Oh Mike, give them a break. The design of the Visa documents were probably outsourced. Besides, you’re in on the ground floor, Mike. These documents will be valuable by Chinese Collectors in 50 years when the US ceases to exist as a nation. Lack of pride in gooder spellings and grammars increases collectability. If you need examples, look at the what error notes are going for.

Beta (profile) says:

He invented everything.

Benjamin Franklin deliberately misspelled “Philadelphia” on some of the first American banknotes, specifically to trip up counterfeiters, and the sources I’ve read suggest that the idea was original with him (not too surprising for a genius, a printer and a rather irreverent man). But I’d be surprised if that trick would trip up anyone with the means to make microengravings at all.

jean/NOTCOT (user link) says:

anyone else have a border crossing/green card and microscope?

after discovering adames while playing with the microscope, i’m more curious what is on the others, or newer versions… let’s figure out if this is a consistent typo? or if someone else’s name is a typo on others? 🙂

we’re all speculating about this, but there must be SO many more out there we can look at!

Terry Hart (profile) says:

According to this article, Greek passports do the same thing.

“To the naked eye, the holograms will look like simple lines, but they are actually words and phrases written in tiny letters which, Samaras explains, are an additional security feature because they may contain anagrams or deliberate spelling mistakes known to the authorities but not to forgers.”

Fente says:

Different Typos

It’s possible different serial number sequences have different typos – though it doesn’t make much sense why a typo ought be used when a different picture or other graphic detail coud be less obviously changed to ensure not only would a counterfitter have to copy imagery they’d have to know secret algorithms to match images to data.

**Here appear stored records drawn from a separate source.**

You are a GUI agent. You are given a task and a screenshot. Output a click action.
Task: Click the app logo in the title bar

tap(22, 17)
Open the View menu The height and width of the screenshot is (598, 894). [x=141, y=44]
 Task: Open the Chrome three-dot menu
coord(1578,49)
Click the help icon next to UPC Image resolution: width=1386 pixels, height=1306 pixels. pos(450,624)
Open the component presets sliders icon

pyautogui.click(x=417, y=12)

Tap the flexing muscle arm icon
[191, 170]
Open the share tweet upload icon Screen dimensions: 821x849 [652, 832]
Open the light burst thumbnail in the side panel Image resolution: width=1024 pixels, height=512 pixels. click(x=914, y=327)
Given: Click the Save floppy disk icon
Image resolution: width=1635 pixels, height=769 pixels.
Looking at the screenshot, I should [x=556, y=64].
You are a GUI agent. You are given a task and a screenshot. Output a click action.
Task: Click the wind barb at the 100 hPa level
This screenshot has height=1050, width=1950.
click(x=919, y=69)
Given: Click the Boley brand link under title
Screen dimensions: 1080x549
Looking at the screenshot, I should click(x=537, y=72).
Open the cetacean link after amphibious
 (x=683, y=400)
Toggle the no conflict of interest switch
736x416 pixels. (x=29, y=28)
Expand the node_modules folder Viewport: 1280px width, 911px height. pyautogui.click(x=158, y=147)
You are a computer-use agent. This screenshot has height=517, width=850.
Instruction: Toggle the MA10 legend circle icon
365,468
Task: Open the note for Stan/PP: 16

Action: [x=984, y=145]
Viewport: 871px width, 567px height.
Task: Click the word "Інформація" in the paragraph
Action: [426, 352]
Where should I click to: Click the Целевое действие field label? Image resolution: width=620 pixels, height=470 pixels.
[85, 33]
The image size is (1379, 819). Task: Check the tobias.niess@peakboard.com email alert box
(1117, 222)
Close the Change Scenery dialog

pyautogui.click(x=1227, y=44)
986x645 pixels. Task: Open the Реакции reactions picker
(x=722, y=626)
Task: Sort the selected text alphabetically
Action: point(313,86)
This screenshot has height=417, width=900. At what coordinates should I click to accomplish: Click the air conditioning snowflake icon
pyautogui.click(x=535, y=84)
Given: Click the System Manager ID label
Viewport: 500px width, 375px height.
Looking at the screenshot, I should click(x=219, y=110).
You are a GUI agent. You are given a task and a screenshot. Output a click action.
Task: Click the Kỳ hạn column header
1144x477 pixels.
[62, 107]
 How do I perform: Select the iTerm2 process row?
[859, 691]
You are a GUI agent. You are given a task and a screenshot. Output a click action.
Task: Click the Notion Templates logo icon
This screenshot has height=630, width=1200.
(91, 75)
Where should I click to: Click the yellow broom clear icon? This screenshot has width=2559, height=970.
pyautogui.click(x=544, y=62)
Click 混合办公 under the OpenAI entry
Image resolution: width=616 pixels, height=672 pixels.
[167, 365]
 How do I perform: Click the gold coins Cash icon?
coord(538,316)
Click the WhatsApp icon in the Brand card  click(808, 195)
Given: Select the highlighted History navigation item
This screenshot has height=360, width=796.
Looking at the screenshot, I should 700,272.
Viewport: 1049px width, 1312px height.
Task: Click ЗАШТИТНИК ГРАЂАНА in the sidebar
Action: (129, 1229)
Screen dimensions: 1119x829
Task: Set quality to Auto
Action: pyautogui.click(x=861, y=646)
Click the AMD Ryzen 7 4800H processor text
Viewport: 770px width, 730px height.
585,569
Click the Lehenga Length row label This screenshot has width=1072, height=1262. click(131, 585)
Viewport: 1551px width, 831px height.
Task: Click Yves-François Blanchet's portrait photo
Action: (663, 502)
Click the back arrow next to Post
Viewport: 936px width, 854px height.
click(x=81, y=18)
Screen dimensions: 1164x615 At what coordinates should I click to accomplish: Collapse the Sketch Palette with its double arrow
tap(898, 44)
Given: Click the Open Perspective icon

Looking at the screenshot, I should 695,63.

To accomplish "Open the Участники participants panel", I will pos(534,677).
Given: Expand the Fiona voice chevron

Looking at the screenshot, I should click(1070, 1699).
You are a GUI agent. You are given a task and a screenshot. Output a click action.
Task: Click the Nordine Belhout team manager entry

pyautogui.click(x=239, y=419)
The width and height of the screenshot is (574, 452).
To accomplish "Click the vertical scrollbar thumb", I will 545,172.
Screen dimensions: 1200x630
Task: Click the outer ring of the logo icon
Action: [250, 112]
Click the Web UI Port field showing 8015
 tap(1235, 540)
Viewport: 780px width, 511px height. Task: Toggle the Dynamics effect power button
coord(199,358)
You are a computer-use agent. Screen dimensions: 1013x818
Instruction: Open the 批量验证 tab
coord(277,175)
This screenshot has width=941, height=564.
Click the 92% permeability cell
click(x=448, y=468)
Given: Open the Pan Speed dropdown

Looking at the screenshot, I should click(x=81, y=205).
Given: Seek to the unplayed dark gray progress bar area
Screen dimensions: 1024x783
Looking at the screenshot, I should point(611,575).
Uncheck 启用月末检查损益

Much like currency matches secret hashes of numbers to details like dates of issue.

David (profile) says:

It's deliberate

This is a standard anti-counterfeiting trick. Example: If you still have an old-style Visa credit card, take a look at the repeated word VISA in the micro-printing around the large Visa logo. There are two or three places where it’s spelled VAIS (as I recall, there’s one about three or four from the left in the third row). This was deliberate – I used to work for Visa, and there are other secrets about card design that I’m not going to divulge – the only reason I mention this one is because that design is now defunct. But, believe me, this is a routine form of fighting counterfeits.

Moe says:

USA Visa Typo

It’s not a typo. I worked for the Feds for many years. We could detect if a Social Security card was fraudulent if the columns on the card exactly met at the top. Real cards had a gap on the top right. The same with alien resident cards; the word “immigration” on the back of the card had several “i’s” missing the dot on top. If a card had all the i’s dotted, it was a fraud.